Copy out every one of the entries below word for word, leaving out the pictures.

== == ==

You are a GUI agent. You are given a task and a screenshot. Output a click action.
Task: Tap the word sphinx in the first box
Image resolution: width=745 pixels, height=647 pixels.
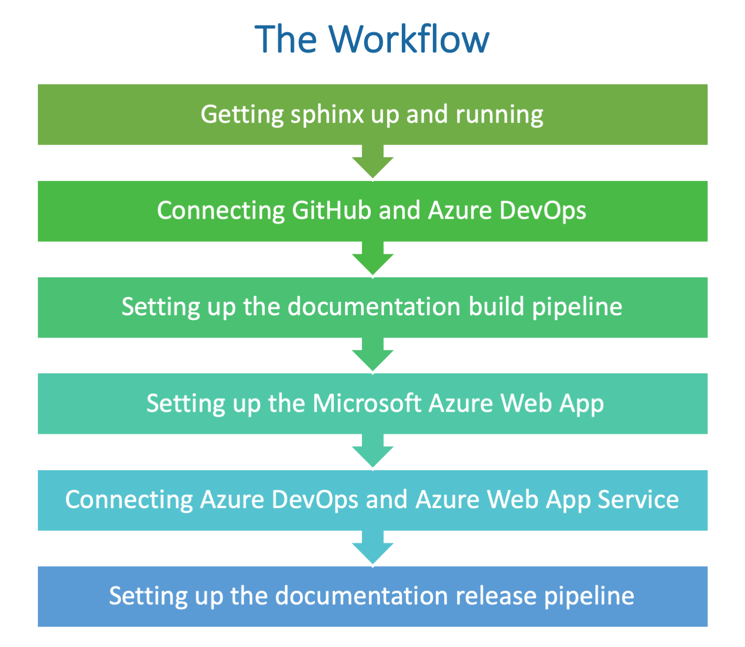pos(327,115)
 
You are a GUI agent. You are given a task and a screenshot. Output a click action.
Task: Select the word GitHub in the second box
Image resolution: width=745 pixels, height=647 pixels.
pos(331,210)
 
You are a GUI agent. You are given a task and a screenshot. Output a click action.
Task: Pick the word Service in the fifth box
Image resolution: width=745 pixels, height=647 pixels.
pos(638,500)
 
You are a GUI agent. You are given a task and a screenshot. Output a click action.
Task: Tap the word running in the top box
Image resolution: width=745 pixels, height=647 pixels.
pos(499,115)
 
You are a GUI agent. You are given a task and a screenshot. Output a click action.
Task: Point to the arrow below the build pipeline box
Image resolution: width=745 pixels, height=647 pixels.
pos(373,355)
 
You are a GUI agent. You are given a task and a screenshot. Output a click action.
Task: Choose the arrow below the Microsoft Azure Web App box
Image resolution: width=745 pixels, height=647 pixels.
pos(373,451)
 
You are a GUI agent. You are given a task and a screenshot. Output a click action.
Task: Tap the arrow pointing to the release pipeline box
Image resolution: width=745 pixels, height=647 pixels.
pos(373,547)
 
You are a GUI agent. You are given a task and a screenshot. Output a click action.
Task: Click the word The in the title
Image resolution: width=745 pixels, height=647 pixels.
pos(286,39)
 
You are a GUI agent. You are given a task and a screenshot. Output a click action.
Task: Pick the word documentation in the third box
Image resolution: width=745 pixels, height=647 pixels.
pos(374,306)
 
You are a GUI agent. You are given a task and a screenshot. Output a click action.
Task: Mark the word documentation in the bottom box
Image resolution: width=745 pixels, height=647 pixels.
pos(361,596)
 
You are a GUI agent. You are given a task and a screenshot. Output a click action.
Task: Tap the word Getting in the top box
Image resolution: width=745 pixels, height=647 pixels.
pos(242,115)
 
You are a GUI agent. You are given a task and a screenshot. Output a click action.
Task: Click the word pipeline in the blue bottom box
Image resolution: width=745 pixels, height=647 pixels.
pos(589,596)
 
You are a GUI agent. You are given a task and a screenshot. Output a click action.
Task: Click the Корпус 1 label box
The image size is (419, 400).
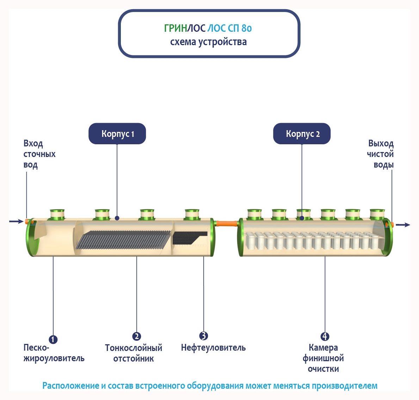point(117,134)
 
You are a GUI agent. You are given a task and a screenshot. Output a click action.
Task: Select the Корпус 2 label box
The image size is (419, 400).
point(302,134)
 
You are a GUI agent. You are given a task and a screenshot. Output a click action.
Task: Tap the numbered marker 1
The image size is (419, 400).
point(53,340)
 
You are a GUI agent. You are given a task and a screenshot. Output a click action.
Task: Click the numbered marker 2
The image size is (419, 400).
point(136,337)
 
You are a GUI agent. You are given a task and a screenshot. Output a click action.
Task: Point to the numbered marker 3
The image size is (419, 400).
point(203,336)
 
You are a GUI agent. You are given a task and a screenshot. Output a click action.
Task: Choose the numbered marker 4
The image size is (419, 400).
point(325,337)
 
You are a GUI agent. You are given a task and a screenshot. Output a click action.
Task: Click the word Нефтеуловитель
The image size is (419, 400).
point(213,348)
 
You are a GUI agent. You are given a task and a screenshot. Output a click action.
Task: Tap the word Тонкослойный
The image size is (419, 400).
point(134,348)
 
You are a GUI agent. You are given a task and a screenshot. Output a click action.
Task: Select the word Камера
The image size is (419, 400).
point(323,348)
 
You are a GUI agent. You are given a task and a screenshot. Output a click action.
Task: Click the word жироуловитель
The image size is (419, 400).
point(54,358)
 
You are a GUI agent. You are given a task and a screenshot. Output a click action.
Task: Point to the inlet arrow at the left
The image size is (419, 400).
point(16,221)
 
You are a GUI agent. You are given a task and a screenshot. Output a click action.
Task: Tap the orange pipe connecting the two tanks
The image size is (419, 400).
point(227,223)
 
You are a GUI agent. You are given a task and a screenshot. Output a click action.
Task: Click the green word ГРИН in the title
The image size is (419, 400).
point(175,28)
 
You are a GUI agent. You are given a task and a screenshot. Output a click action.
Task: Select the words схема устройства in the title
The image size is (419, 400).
point(208,42)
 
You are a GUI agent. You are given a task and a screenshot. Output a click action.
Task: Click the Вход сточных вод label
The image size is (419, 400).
point(39,154)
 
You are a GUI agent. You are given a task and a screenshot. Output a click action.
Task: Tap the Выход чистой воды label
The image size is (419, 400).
point(380,154)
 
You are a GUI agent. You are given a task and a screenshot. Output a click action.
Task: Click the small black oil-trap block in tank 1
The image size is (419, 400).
point(189,238)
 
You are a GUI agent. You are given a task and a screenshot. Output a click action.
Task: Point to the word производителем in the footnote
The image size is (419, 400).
point(344,386)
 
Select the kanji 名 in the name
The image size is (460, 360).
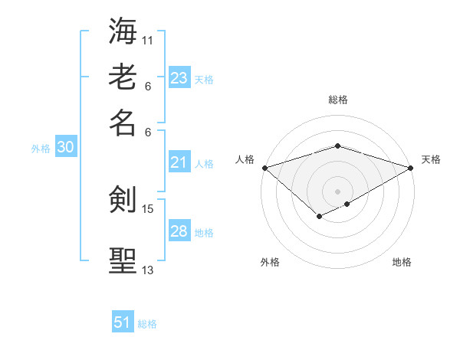(123, 123)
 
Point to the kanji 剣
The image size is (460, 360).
(123, 201)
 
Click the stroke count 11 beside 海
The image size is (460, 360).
(148, 40)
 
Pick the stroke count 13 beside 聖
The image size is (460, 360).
(148, 270)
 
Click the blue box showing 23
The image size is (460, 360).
(179, 78)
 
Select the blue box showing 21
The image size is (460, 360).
(179, 162)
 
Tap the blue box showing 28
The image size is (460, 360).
(179, 231)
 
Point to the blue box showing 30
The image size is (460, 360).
(65, 148)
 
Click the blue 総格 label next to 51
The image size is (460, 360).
(147, 324)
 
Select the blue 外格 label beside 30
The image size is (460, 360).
(40, 149)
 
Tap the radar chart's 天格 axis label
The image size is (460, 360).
(431, 159)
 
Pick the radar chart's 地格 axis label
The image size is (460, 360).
(402, 262)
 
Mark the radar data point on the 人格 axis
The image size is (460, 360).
(264, 167)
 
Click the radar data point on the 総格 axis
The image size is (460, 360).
(337, 146)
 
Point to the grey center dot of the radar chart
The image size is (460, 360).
(337, 190)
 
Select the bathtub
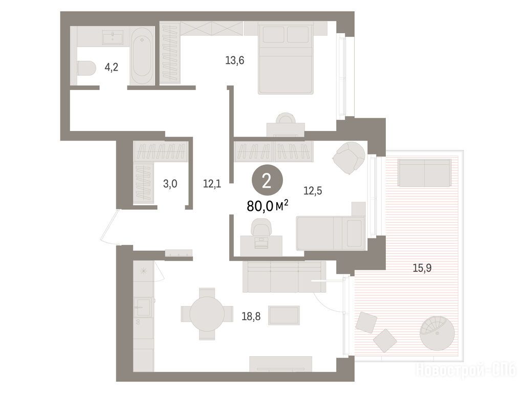[x=142, y=56]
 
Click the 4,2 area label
[x=111, y=68]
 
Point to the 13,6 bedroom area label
[x=234, y=60]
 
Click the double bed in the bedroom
[x=286, y=58]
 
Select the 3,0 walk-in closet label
[x=170, y=184]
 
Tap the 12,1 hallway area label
[x=212, y=184]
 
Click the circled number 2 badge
[x=267, y=181]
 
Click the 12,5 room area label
[x=313, y=191]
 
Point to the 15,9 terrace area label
[x=422, y=268]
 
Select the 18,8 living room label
[x=251, y=316]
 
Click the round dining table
[x=207, y=314]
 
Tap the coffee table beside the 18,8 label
[x=284, y=315]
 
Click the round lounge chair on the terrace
[x=438, y=333]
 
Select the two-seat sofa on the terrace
[x=424, y=173]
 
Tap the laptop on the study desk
[x=261, y=242]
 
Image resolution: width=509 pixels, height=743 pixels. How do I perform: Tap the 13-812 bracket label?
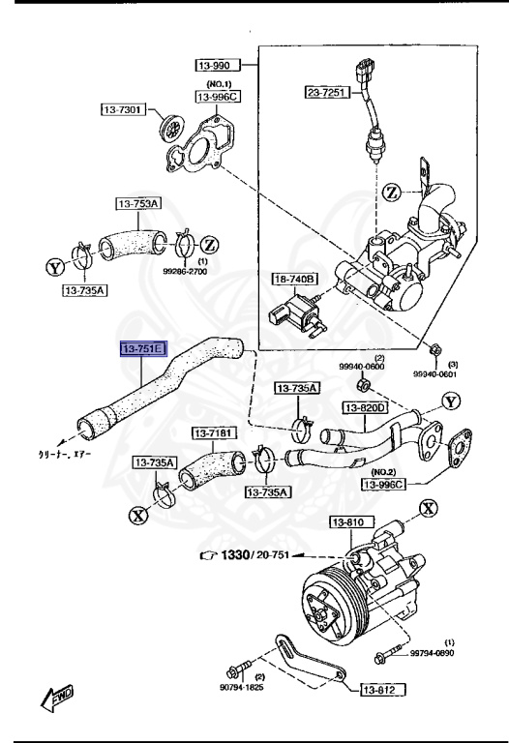383,690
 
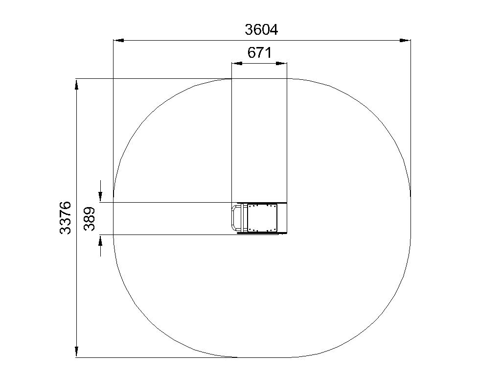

== == ==

--- Exercise solution ---
You are a GUI agent. You are given a task and a screenshot. Output a click action.
Task: Tap the word sphinx in the first box
Image resolution: width=745 pixels, height=647 pixels.
pos(327,115)
 
You are a GUI agent. You are given a task and a screenshot. Output a click action.
Task: Select the word GitHub in the second box
Image resolution: width=745 pixels, height=647 pixels.
pos(331,210)
 
You are a GUI agent. You are given a task and a screenshot. Output a click action.
Task: Pick the word Service in the fifth box
Image resolution: width=745 pixels, height=647 pixels.
pos(638,500)
 
You are a GUI agent. You are given a task and a screenshot. Output a click action.
Task: Tap the word running in the top box
Image resolution: width=745 pixels, height=647 pixels.
pos(499,115)
 
You are a GUI agent. You are given a task and a screenshot. Output a click action.
Task: Point to the arrow below the build pipeline box
Image resolution: width=745 pixels, height=647 pixels.
pos(373,355)
 
You are a GUI agent. You are given a task and a screenshot. Output a click action.
Task: Choose the arrow below the Microsoft Azure Web App box
Image resolution: width=745 pixels, height=647 pixels.
pos(373,451)
 
You are a GUI agent. You are given a task and a screenshot. Output a click action.
Task: Tap the arrow pointing to the release pipeline box
Image resolution: width=745 pixels, height=647 pixels.
pos(373,547)
 
You are a GUI agent. You are given a task and a screenshot. Output a click action.
Task: Click the word The in the title
Image resolution: width=745 pixels, height=647 pixels.
pos(286,39)
 
You are a GUI agent. You are given a task and a screenshot. Output a click action.
Task: Pick the word documentation in the third box
Image resolution: width=745 pixels, height=647 pixels.
pos(374,306)
 
You are a GUI agent. You are given a task and a screenshot. Output a click action.
Task: Mark the word documentation in the bottom box
Image resolution: width=745 pixels, height=647 pixels.
pos(361,596)
 
You are a GUI agent. You are given a task and a screenshot. Output a click action.
Task: Tap the word Getting in the top box
Image resolution: width=745 pixels, height=647 pixels.
pos(242,115)
 
You are a GUI agent. You are given a task and a screenshot. Output a click action.
Task: Click the word pipeline in the blue bottom box
Image resolution: width=745 pixels, height=647 pixels.
pos(589,596)
 
You are a GUI agent. You are given a task and a screenshot. Output a click action.
Task: Click the Корпус 1 label box
The image size is (419, 400).
point(117,134)
 
You are a GUI agent. You are given a task and a screenshot. Output a click action.
Task: Select the Корпус 2 label box
The image size is (419, 400).
point(302,134)
 
You are a GUI agent. You are given a task and a screenshot. Output a click action.
Task: Tap the numbered marker 1
The image size is (419, 400).
point(53,340)
 
You are a GUI agent. You are given a task and a screenshot. Output a click action.
Task: Click the numbered marker 2
The image size is (419, 400).
point(136,337)
 
You are a GUI agent. You are given a task and a screenshot. Output a click action.
Task: Point to the numbered marker 3
The image size is (419, 400).
point(203,336)
 
You are a GUI agent. You are given a task and a screenshot. Output a click action.
Task: Choose the numbered marker 4
The image size is (419, 400).
point(325,337)
 
You are a GUI agent. You are given a task and a screenshot. Output a click action.
Task: Click the word Нефтеуловитель
The image size is (419, 400).
point(213,348)
 
You are a GUI agent. You are given a task and a screenshot. Output a click action.
Task: Tap the word Тонкослойный
The image size is (419, 400).
point(134,348)
 
You are a GUI agent. You are given a task and a screenshot. Output a click action.
Task: Select the word Камера
The image size is (419, 400).
point(323,348)
 
You are a GUI agent. You are given a task and a screenshot. Output a click action.
Task: Click the word жироуловитель
The image size is (419, 400).
point(54,358)
 
You are a GUI agent. You are given a task and a screenshot. Output a click action.
Task: Point to the inlet arrow at the left
The image size is (419, 400).
point(16,221)
 
You are a GUI agent. You are given a task and a screenshot. Output a click action.
Task: Tap the orange pipe connecting the two tanks
The image size is (419, 400).
point(227,223)
 
You are a GUI agent. You are given a task and a screenshot. Output a click action.
Task: Click the green word ГРИН in the title
The image size is (419, 400).
point(175,28)
 
You are a GUI agent. You are given a task and a screenshot. Output a click action.
Task: Select the words схема устройства in the title
The image size is (419, 400).
point(208,42)
 
You are a GUI agent. You are given a task and a screenshot. Output a click action.
Task: Click the Вход сточных вод label
The image size is (419, 400).
point(39,154)
 
You are a GUI agent. You are given a task and a screenshot. Output a click action.
Task: Tap the Выход чистой воды label
The image size is (419, 400).
point(380,154)
 
You are a GUI agent. You are given a task and a screenshot. Output a click action.
Task: Click the small black oil-trap block in tank 1
The image size is (419, 400).
point(189,238)
 
You are a GUI agent. You are given a task and a screenshot. Output a click action.
Task: Point to the word производителем in the footnote
The image size is (419, 400).
point(344,386)
 
Select the kanji 名 in the name
The image size is (460, 360).
(123, 123)
 
Point to the kanji 剣
The image size is (460, 360).
(123, 201)
 
Click the stroke count 11 beside 海
The image size is (460, 360).
(148, 40)
 
Pick the stroke count 13 beside 聖
The image size is (460, 360).
(148, 270)
 
Click the blue box showing 23
The image size is (460, 360).
(179, 78)
 
Select the blue box showing 21
The image size is (460, 360).
(179, 162)
 
Tap the blue box showing 28
The image size is (460, 360).
(179, 231)
 
Point to the blue box showing 30
The image size is (460, 360).
(65, 148)
 
Click the blue 総格 label next to 51
The image size is (460, 360).
(147, 324)
 
Select the blue 外格 label beside 30
The image size is (460, 360).
(40, 149)
 
Tap the radar chart's 天格 axis label
The image size is (460, 360).
(431, 159)
 
Pick the radar chart's 地格 axis label
The image size is (460, 360).
(402, 262)
 
Mark the radar data point on the 人格 axis
The image size is (460, 360).
(264, 167)
 
Click the radar data point on the 総格 axis
The image size is (460, 360).
(337, 146)
 
Point to the grey center dot of the radar chart
The image size is (460, 360).
(337, 190)
 
Select the bathtub
[x=142, y=56]
 
Click the 4,2 area label
[x=111, y=68]
 
Point to the 13,6 bedroom area label
[x=234, y=60]
 
Click the double bed in the bedroom
[x=286, y=58]
 
Select the 3,0 walk-in closet label
[x=170, y=184]
 
Tap the 12,1 hallway area label
[x=212, y=184]
 
Click the circled number 2 badge
[x=267, y=181]
 
Click the 12,5 room area label
[x=313, y=191]
 
Point to the 15,9 terrace area label
[x=422, y=268]
 
Select the 18,8 living room label
[x=251, y=316]
 
Click the round dining table
[x=207, y=314]
 
Tap the coffee table beside the 18,8 label
[x=284, y=315]
 
Click the round lounge chair on the terrace
[x=438, y=333]
 
Select the two-seat sofa on the terrace
[x=424, y=173]
 
Tap the laptop on the study desk
[x=261, y=242]
 
Image resolution: width=509 pixels, height=743 pixels. How do I perform: Tap the 13-812 bracket label?
383,690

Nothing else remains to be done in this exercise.